** start Input rows **
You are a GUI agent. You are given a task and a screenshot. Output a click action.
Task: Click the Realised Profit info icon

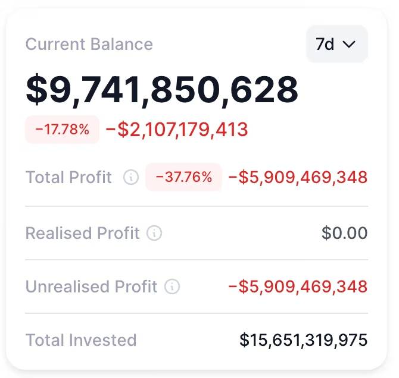[154, 233]
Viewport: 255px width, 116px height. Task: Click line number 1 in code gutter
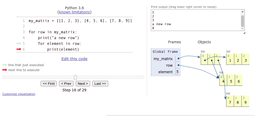24,20
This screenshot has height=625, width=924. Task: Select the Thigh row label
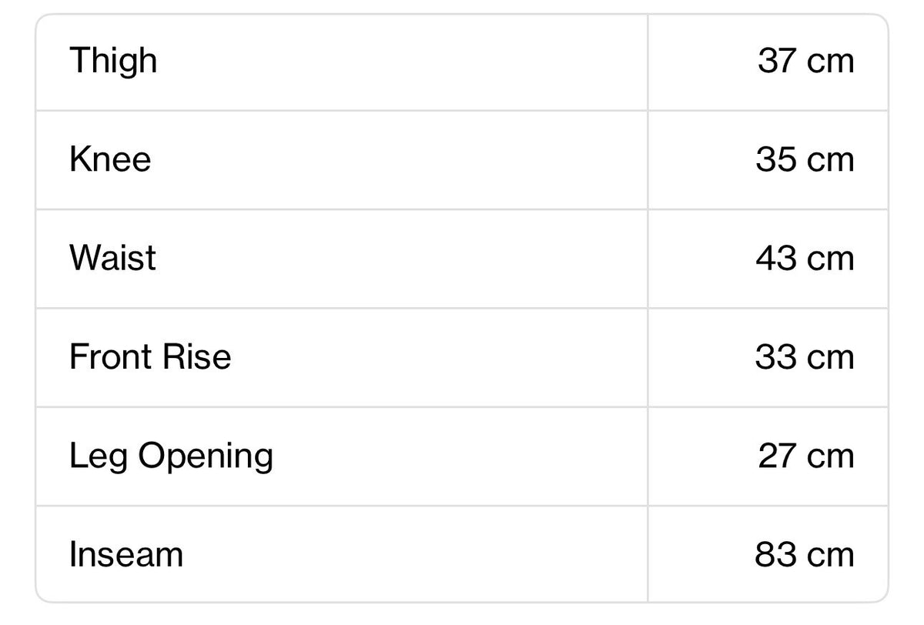tap(113, 60)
** end Input rows **
• **Prompt**
Retype the material above word for word, starting with the line containing "This screenshot has" and continuing through the end of the material. Leave the pictures out of your copy.

• **Written response**
This screenshot has height=625, width=924. Task: Select the Thigh row label
tap(113, 60)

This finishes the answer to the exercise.